Still the perception that Calipari does a significantly better job persists. The main reason is that he puts so many guys in the league after one or two years of college. Calipari, uses his prowess for getting guys in the league to attract the kids that either are so good that they can go right away, or the good ones that just don’t have an interest in college.
He isn’t interested in coaching these kids, he is more or less a collector of talent and he has used that to his advantage and last year’s National Championship was the ultimate prize for him.
Calipari lures these kids with the opportunity to play right away and when you lose half or more of your roster every year you can do that. What talented kid doesn’t want to play as a freshman? But the folly of this approach is that the kids aren’t always going into the league ready and coachable. And what happens when those careers don’t pan out?
If you look at his list of former players, Calipari has had quite a few that didn’t work out in the NBA and if you compare the relative lengths of their careers, Krzyzewski’s former players are staying in the league longer. They may not be super stars, but they are still making good money.
Why is that? Perhaps because when a player comes to Duke they get more than just a year or two of playing experience.
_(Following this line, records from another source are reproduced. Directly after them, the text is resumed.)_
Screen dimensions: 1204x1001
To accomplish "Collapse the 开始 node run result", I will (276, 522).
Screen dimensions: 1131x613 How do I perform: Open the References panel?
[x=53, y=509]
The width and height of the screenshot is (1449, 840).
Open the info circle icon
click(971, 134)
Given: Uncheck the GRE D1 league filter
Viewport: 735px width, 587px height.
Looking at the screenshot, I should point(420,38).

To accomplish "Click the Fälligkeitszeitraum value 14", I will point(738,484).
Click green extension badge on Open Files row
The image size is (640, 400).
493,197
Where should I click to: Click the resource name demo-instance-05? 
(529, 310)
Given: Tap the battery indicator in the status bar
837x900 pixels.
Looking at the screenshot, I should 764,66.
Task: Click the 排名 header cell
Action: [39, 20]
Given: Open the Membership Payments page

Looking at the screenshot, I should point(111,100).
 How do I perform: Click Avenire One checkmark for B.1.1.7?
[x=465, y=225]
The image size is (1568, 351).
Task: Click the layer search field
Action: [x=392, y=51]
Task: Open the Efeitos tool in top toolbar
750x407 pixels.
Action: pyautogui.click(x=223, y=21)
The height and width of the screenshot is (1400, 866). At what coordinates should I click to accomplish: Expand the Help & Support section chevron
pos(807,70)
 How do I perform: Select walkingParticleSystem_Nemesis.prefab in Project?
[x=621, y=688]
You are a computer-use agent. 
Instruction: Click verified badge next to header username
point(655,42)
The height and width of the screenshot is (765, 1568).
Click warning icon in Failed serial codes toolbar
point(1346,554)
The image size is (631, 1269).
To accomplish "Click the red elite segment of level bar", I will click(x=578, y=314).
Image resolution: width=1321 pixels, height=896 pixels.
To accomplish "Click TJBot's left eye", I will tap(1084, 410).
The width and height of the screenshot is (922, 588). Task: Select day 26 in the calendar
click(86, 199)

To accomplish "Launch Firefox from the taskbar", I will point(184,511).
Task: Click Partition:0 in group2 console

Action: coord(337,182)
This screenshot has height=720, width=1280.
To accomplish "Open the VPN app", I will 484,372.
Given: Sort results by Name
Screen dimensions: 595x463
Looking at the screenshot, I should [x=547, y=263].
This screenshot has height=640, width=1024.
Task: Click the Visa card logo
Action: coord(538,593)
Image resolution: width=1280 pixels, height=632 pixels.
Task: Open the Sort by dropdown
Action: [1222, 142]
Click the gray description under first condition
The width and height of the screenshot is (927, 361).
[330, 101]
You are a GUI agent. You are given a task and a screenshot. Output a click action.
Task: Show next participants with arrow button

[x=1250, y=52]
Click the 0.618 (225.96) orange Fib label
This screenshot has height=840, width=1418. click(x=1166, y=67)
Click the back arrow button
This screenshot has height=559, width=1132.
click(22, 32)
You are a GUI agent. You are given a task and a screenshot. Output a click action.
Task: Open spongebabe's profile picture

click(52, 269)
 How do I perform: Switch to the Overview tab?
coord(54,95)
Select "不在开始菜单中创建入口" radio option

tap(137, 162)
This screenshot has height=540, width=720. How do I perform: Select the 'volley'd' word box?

They get taught on how to be a better player, how to be a better person and what to do with their life once basketball is over or doesn’t work out.
Think Jay Williams for a second. He looked primed to be a great NBA player but an accident derailed his playing career; but it would be hard to say that he hasn’t become a success.
I’m not implying that those kids that play or have played for Calipari are bad people, but what happens when their NBA Hoop Dreams don’t pan out? What happens if they get hurt or they end up not being as good as they think they are? Are they more prepared for the world beyond basketball than Duke’s former players? I’d say not really knowing any of their stories that it isn’t even close.
Krzyzewksi has former players in very successful positions in broadcasting, law, coaching, and in the front office of NBA organizations. Calipari hasn’t been coaching as long, but he can’t even come close to to saying that.
All of this and I haven’t even mentioned the coaching. The on court success also speaks for itself. Mike Krzyzewksi has more than 400 more victories, three more National Championships and graduated a significant number more of his student-athletes. If we look at just the wins and loses and championships there is no question who is the better coach and it isn’t even close.
But those who will argue that Calipari has surpassed Krzyzewski and use the number of players in the NBA as fodder for their arguments need only to just look at the current NBA rosters, look at the length of the careers and then think about who really has had the better career and who is the better coach.
If this was a contest on how many one and dones you can get into the NBA then Calipair of course wins, but last time I checked that wasn’t the definition of what a coach should be.